In der Veranstaltung befragten wir die Teilnehmenden nach Ihren größten Herausforderungen in den nächsten Jahren. Abbildung 1 zeigt die Antworten der Teilnehmenden.

Abbildung 1: Herausforderungen der IT in den nächsten 3 Jahren

Mit überwältigender Mehrheit wurde Cybersecurity genannt. Daneben wurden Prozessdigitalisierung, Erhöhung der Geschwindigkeit, Datenmanagement und das Entwickeln digitaler Produkte als Herausforderungen für den CIO und die IT erwähnt. Die Dominanz von Cybersecurity kommt nicht unerwartet, steigen doch die Angriffe auf Unter­nehmen fast täglich.

Bei der Frage an die Zuschauerinnen und Zuschauer nach den in den nächsten Jahren wichtigsten Entwicklungen der Informations- und Kommunikationstechnik hat sich ein Bild ergeben, das mit vielen Prognosen von Beratungsunternehmen und eigenen Befragungen der Autorin und des Autors dieses Beitrags nicht übereinstimmt. Abbildung 2 zeigt die Antworten der Teilnehmenden.

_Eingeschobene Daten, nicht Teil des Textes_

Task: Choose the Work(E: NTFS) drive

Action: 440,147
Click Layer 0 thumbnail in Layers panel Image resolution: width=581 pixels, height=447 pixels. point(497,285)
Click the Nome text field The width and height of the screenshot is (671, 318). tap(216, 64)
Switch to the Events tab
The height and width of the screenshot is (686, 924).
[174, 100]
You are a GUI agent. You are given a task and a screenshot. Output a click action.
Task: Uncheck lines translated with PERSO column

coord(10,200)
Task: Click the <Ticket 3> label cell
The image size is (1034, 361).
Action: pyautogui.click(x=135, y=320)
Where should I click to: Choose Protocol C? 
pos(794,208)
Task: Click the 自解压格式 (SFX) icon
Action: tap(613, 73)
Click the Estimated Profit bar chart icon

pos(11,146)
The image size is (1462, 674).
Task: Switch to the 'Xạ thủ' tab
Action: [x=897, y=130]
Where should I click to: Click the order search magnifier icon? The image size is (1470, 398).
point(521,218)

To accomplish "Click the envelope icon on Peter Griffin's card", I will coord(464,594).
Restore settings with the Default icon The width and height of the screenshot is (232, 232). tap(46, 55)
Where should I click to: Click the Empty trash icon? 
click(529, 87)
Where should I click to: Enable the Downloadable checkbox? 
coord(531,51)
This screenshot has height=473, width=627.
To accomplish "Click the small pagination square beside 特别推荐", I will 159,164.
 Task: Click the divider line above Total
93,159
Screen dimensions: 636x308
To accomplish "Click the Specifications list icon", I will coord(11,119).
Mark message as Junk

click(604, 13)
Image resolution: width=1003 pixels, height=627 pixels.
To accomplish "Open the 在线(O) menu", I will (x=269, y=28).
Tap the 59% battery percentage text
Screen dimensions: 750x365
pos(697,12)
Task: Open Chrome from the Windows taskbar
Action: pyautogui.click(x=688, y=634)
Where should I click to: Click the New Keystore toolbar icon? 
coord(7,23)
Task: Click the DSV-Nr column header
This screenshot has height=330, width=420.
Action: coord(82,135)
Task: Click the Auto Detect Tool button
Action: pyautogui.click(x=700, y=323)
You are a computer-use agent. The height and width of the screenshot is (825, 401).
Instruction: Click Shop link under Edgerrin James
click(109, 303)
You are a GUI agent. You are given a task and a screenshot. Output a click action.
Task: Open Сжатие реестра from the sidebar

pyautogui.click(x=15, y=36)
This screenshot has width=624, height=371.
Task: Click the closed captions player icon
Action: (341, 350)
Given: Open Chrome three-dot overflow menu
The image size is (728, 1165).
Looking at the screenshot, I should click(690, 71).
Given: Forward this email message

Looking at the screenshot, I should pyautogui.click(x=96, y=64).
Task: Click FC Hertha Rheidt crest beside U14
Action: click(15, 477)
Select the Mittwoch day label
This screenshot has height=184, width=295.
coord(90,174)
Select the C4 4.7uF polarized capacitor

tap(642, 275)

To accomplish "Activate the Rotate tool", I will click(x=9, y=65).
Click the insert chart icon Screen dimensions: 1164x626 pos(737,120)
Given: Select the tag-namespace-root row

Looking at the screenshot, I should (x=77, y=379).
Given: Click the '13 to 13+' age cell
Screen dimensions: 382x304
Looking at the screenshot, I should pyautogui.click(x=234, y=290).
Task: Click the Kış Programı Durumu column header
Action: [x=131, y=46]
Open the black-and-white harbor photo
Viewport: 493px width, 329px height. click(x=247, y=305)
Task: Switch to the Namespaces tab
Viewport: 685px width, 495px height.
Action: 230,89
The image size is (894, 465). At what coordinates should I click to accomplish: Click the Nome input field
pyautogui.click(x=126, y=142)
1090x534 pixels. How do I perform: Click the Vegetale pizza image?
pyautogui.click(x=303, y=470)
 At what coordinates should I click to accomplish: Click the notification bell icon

Abbildung 2: Wichtige Entwicklungen der Informations- und Kommunikationstechnik
in den nächsten 3 Jahren

Quantum Computing wird als wichtigste Technologie der Zukunft gesehen. Ebenso von grosser Bedeutung sind Künstliche Intelligenz, Data Analytics, Cloud, IoT-Plattformen. Auf die Frage, welches Thema an der nächsten Veranstaltung «Strategisches IT-Management» schwerpunktmässig behandelt werden sollte, wurde mit überwältigender Mehrheit «Metaverse» genannt. Abbildung 3 zeigt die thematischen Wünsche und Anregungen für die Jahrestagung «Handelsblatt Jahrestagung Strategisches IT-Management 2023».

Abbildung 3: Wünsche und Anregungen für die Jahrestagung 2023

Der positive Blick in die Zukunft, verbunden mit einer aktiven Rolle der CIOs und der IT bei der digitalen Transformation, führt zu einem erhöhten Bedarf in den Unternehmen, sich mit neuen Technologien auseinander­zusetzen, deren Potential heute noch nicht abgeschätzt werden kann. Der «Job» der CIOs und der IT wird auch in den nächsten Jahren nicht an Spannung verlieren.